The government encourages business community, mainly big retailers, to install point-of-sales system to get connected with the FBR on real-time basis in return of tax concessions.
FBR Chairman Shabbar Zaidi said integration of tier-1 retailers with automated point-of-sales system is a win-win situation both for such retailers and the FBR.
“FBR assures a smooth, harassment and hassle-free transition,” Zaidi said in a tweet last week. “It will be ensured that a transparent system with least human intervention put on place.”
The FBR said trade associations have committed to get all medium- and large- sized retailers registered with the income tax. The associations have also nominated their representatives to evaluate turnover of under-declaring business and have also joined hands with the FBR for dispute resolution in audits.
“FBR considers that the future of taxation lies in collaboration with taxpayers as opposed to confrontation,” the revenue body said. “It is likely that this arrangement will achieve a win-win situation for traders and FBR in achieving goals of documentation and reasonable taxation without creating fear and distorted economic behaviour.”
Meanwhile, the FBR said its tax collection, in the first six months of the current fiscal year of 2019/20, amounted to Rs2.083 trillion, 16.3 percent higher than in the corresponding period a year earlier.
“It is the highest growth rate since 2015/16 and FBR has made great efforts to attain this growth despite rather subdued economic activity,” the revenue body said in a separate statement.
The original revenue collection target of Rs2.367 trillion was revised down to Rs2.197 trillion in view of import compression in the first quarter. The trend has continued for the second quarter.

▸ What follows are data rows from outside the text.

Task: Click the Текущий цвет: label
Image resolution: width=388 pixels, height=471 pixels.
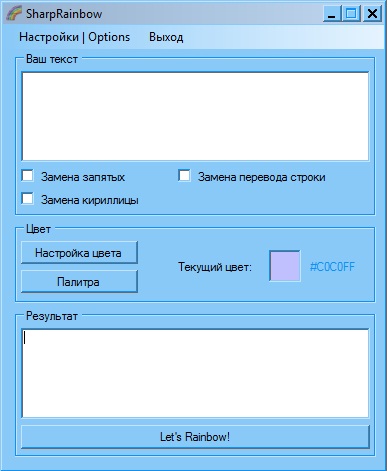Action: click(215, 267)

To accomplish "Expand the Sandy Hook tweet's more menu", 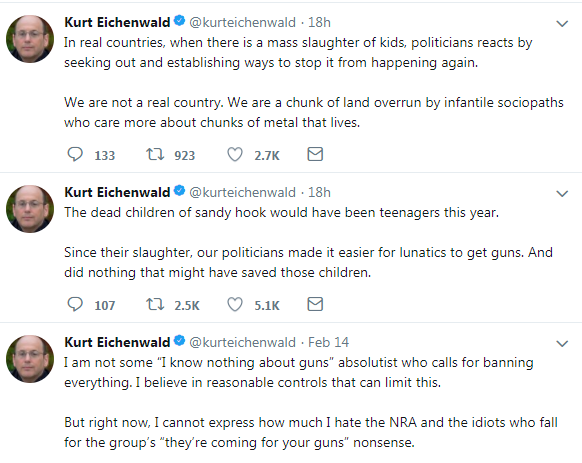I will click(562, 193).
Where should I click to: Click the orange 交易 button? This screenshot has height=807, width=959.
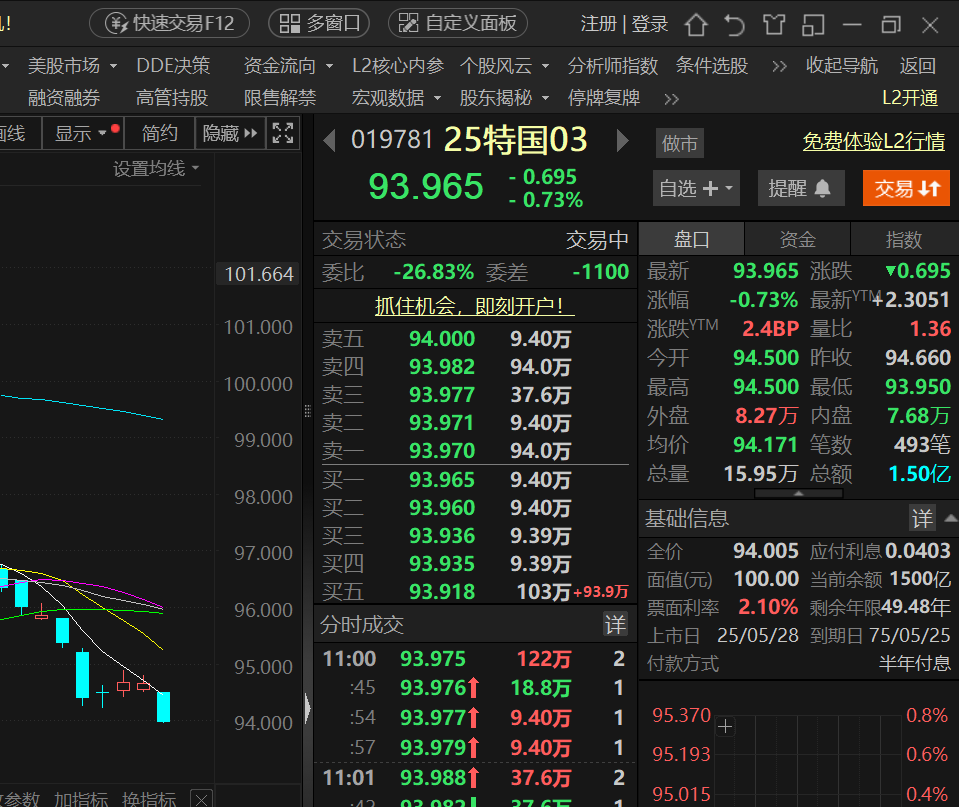[905, 188]
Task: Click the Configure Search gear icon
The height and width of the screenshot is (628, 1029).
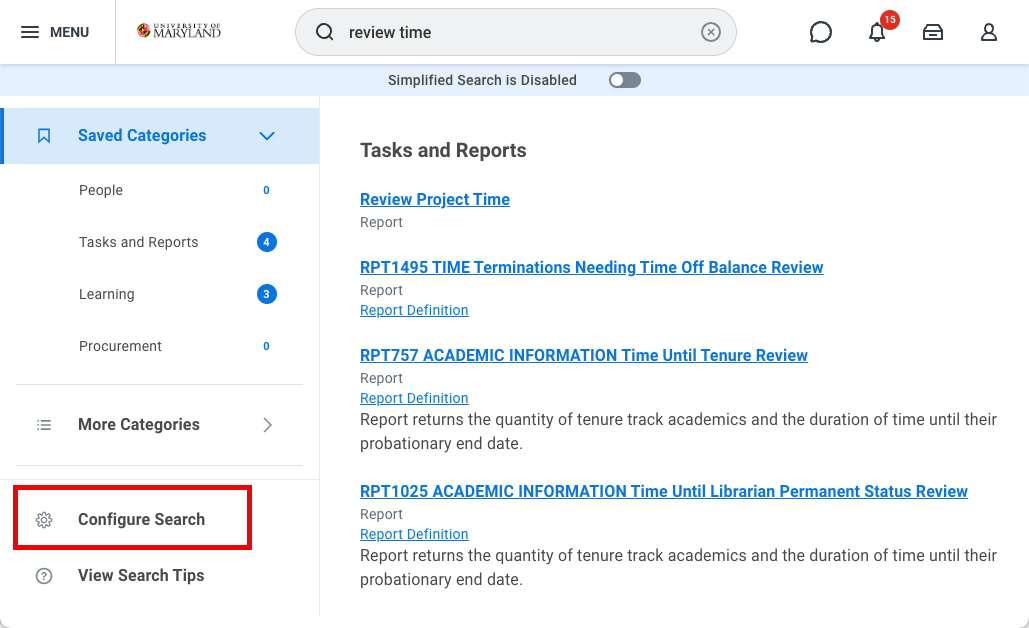Action: [44, 519]
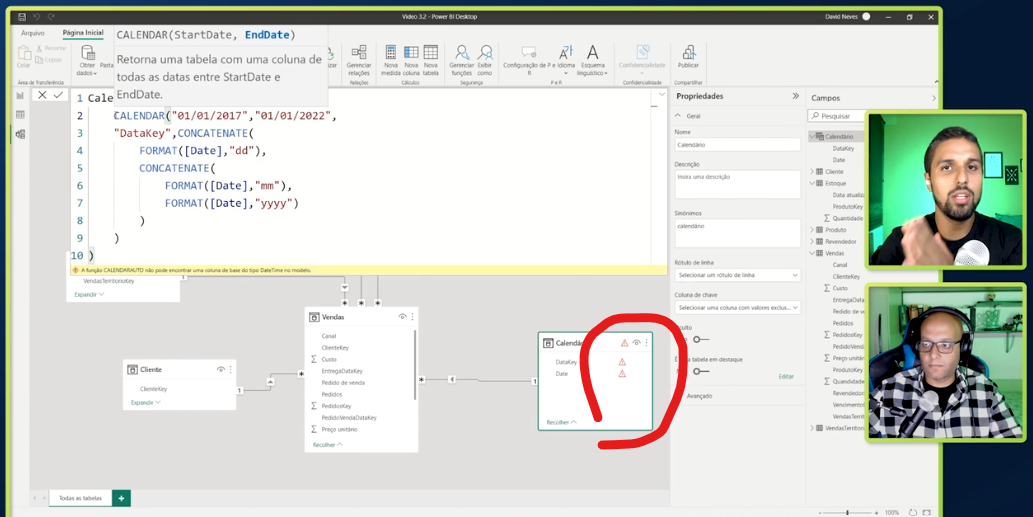The image size is (1033, 517).
Task: Toggle the 'É a tabela em destaque' switch
Action: (700, 371)
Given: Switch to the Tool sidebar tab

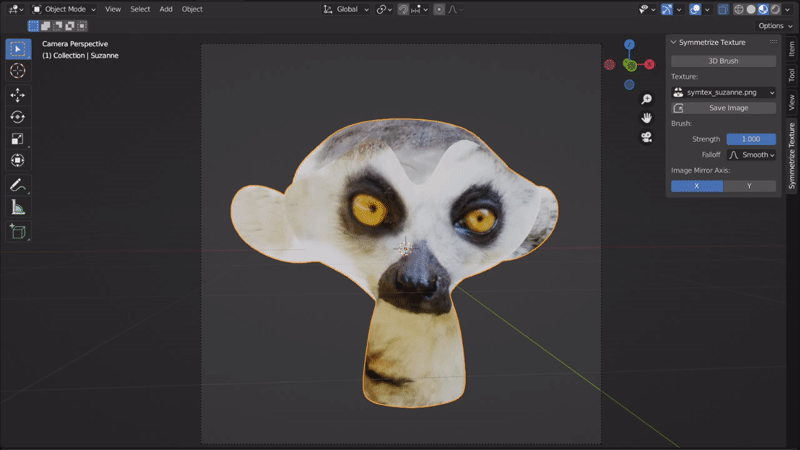Looking at the screenshot, I should (791, 76).
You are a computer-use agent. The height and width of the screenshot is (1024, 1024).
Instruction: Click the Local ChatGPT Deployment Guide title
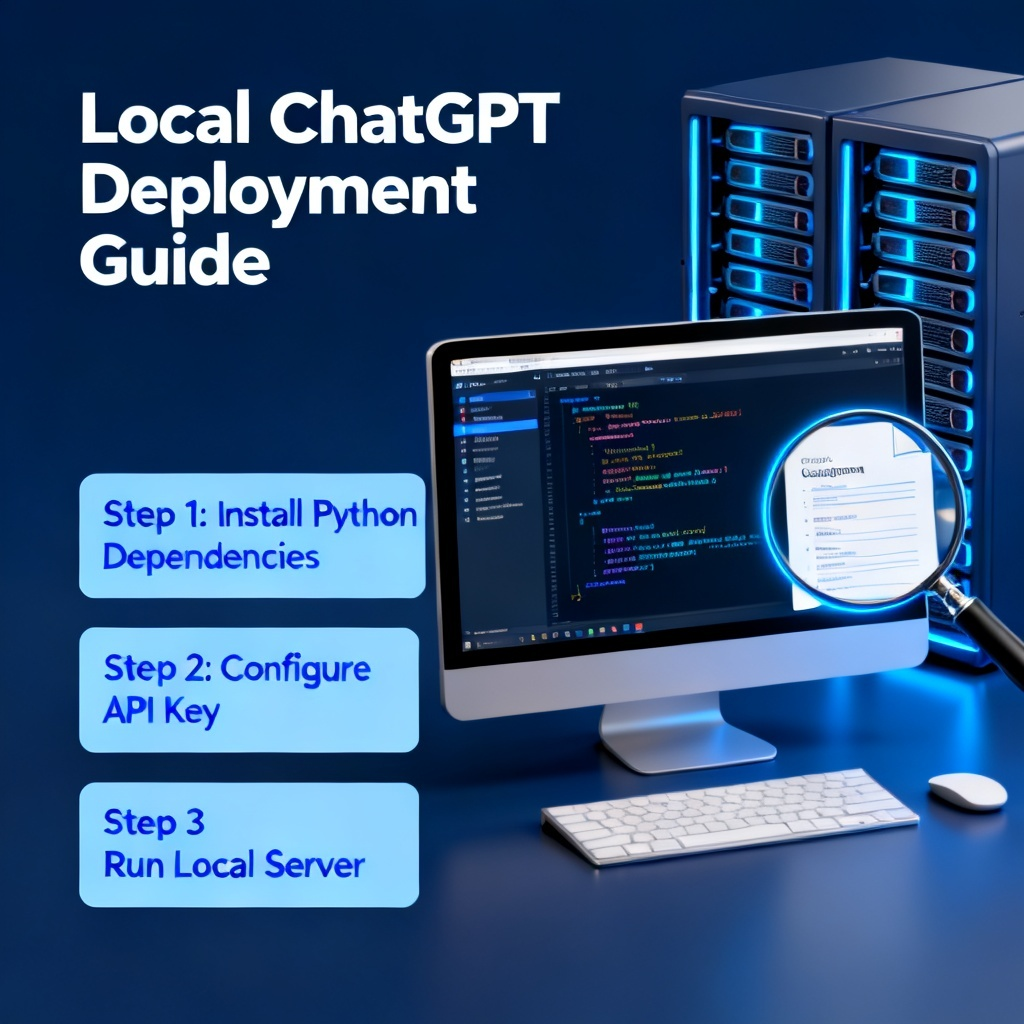319,188
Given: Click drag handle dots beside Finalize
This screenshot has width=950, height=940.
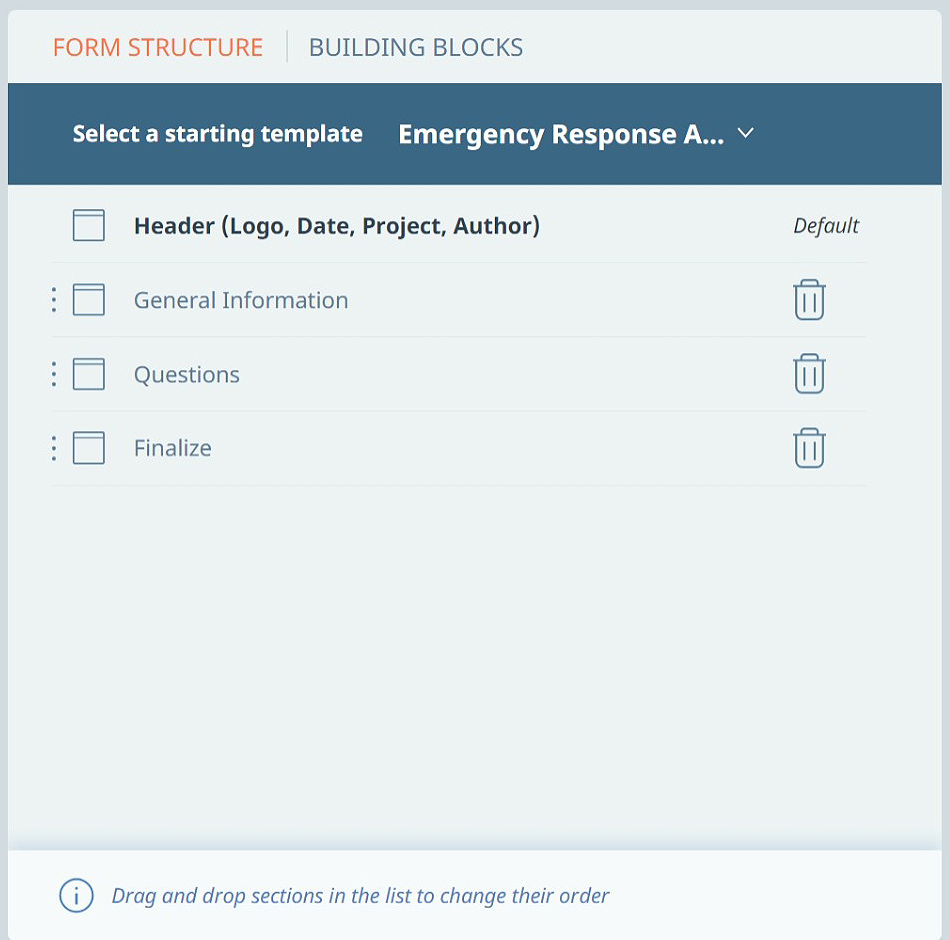Looking at the screenshot, I should click(x=54, y=448).
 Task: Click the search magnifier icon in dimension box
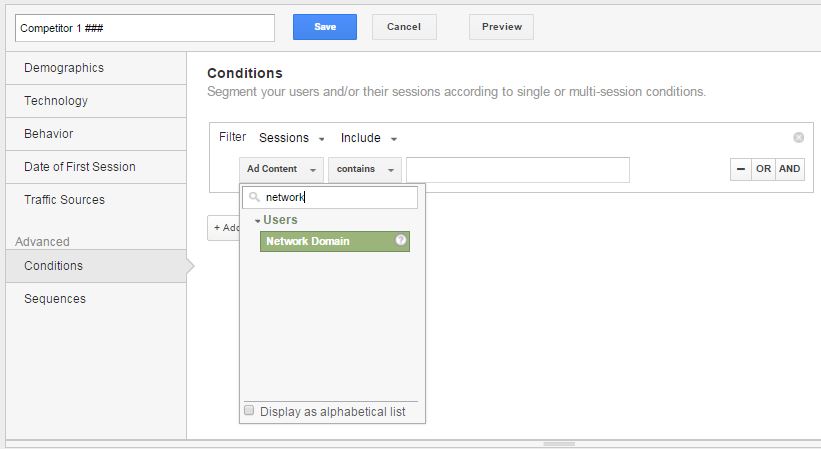click(x=254, y=197)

“This compression of over 5 billion dollars has on one hand improved current account situation but on the other hand has adversely affected the usual revenue resources of the government,” the FRB said.
“An estimated loss of Rs56 billion of taxes is incurred on every billion dollar of import compression.”
The FBR said it has redoubled its efforts on domestic side and has managed to shift its tax dependence on import taxes from 56 percent to a little above 40 percent this year.
“With expected upturn of economic activity in the last six months and a likely stabilisation of imports, it is expected that FBR is going to collect an unprecedented amount of taxes this year without disrupting and distorting economic activity,” it added.